De plus, s’il apparaît que le troisième de ses commanditaires qu’il dénomme Abou Omar correspond à n’en pas douter à Abdelhamid ABAAOUD, belge issu d’une famille marocaine rendu tristement célèbre par sa participation majeure aux attentats du 13 novembre 2015, Sid Ahmed GHLAM a persisté dans ses dénégations sur ce point.

Subsiste enfin, et surtout, l’absence d’aveux concernant l’assassinat d’Aurélie CHATELAIN.

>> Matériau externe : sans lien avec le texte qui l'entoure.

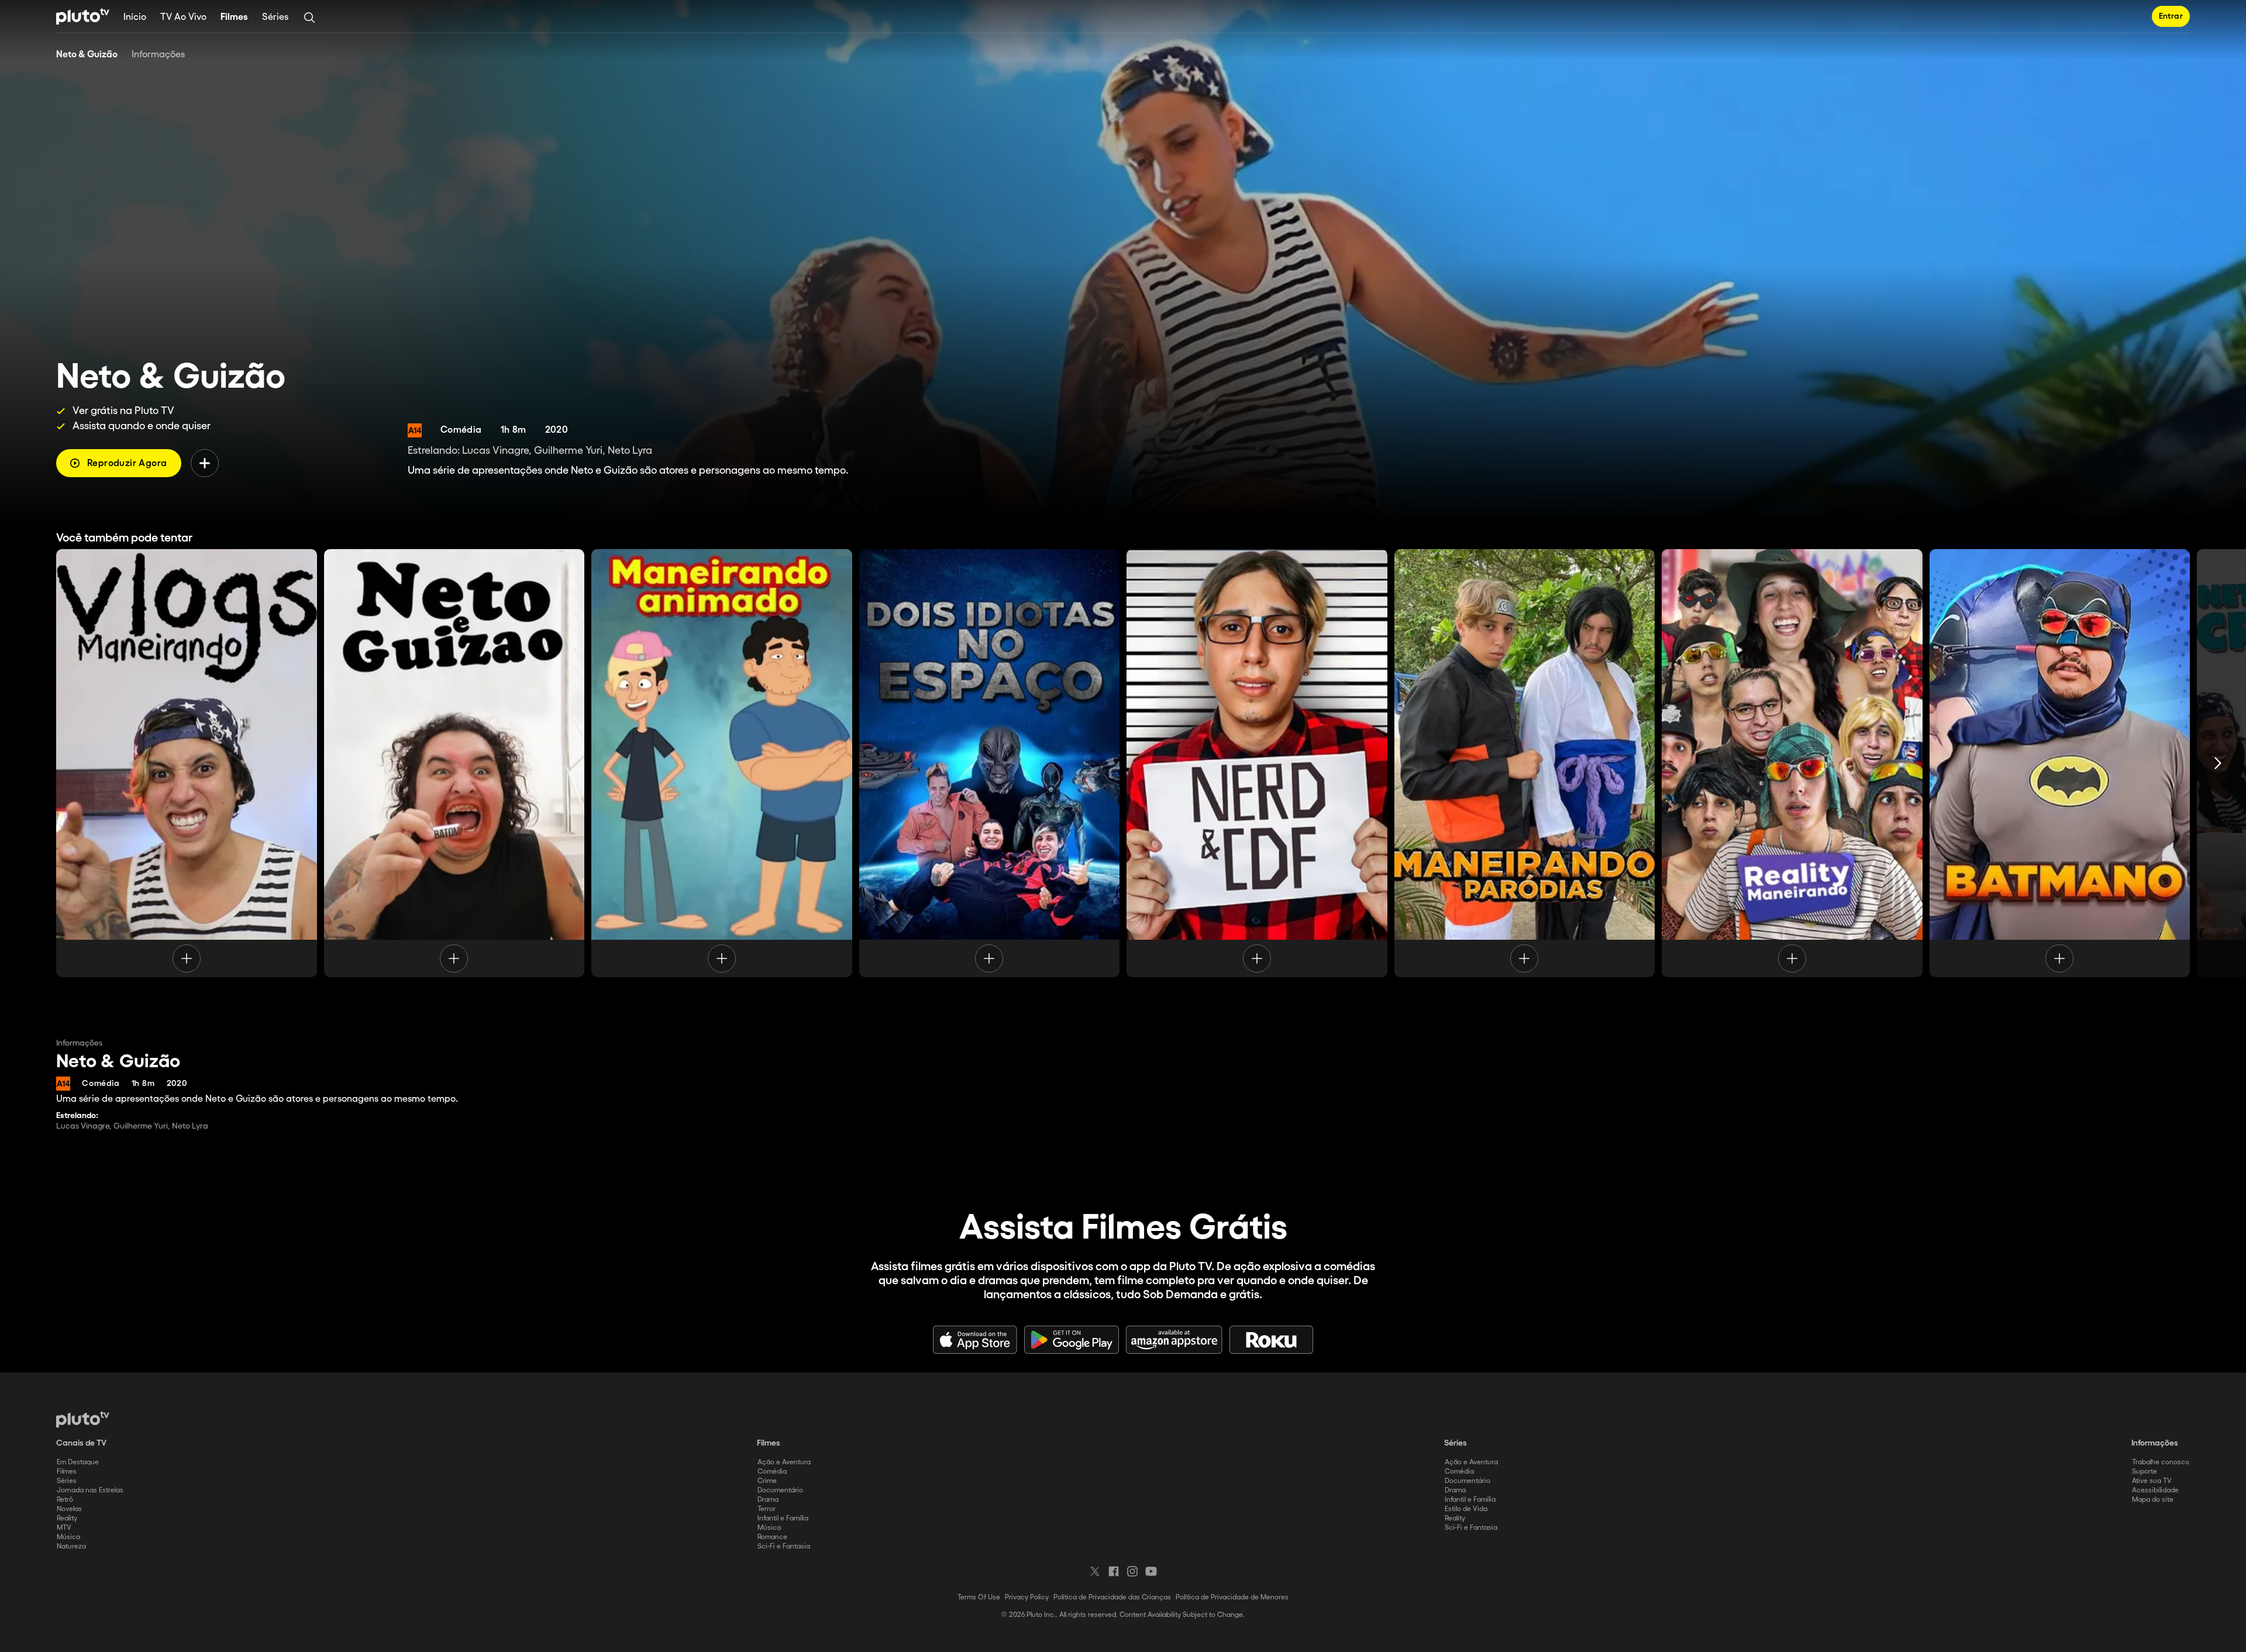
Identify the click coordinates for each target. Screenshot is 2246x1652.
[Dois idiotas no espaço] (989, 763)
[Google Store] (1071, 1340)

On se souviendra de ses explications farfelues lors des premiers débats et la thèse d’un second homme auteur de l’assassinat qui aurait été Samy AMIMOUR, ultérieurement kamikaze du Bataclan (Sid-Ahmed GHLAM et l’opportunisme : la désignation d’un second homme et l’identification a posteriori de Samy AMIMOUR).

Sid Ahmed GHLAM est revenu sur l’identification de Sammy AMIMOUR qui, de toute évidence, ne résistait à aucune logique.

Il a toutefois persisté à nier l’assassinat d’Aurélie CHATELAIN en se retranchant à nouveau derrière un second homme dont il a dit ignorer la véritable identité, thèse qui ne résiste pas à l’étude du dossier puisque, entre autres, au moment de commettre son forfait, il était muni d’un équipement pour une seule personne, et son seul son ADN a été retrouvé sur l’arme du crime, à l’intérieur du véhicule de la victime ainsi que sur les vêtements de cette dernière.

Il n’a convaincu personne, et a été condamné du chef de l’assassinat d’Aurélie CHATELAIN.

Au moment de l’énoncé du verdictSid Ahmed GHLAM a refusé d’être extrait de sa geôle. Il a ainsi été condamné en son absence à la peine maximale assortie d’une interdiction du territoire français.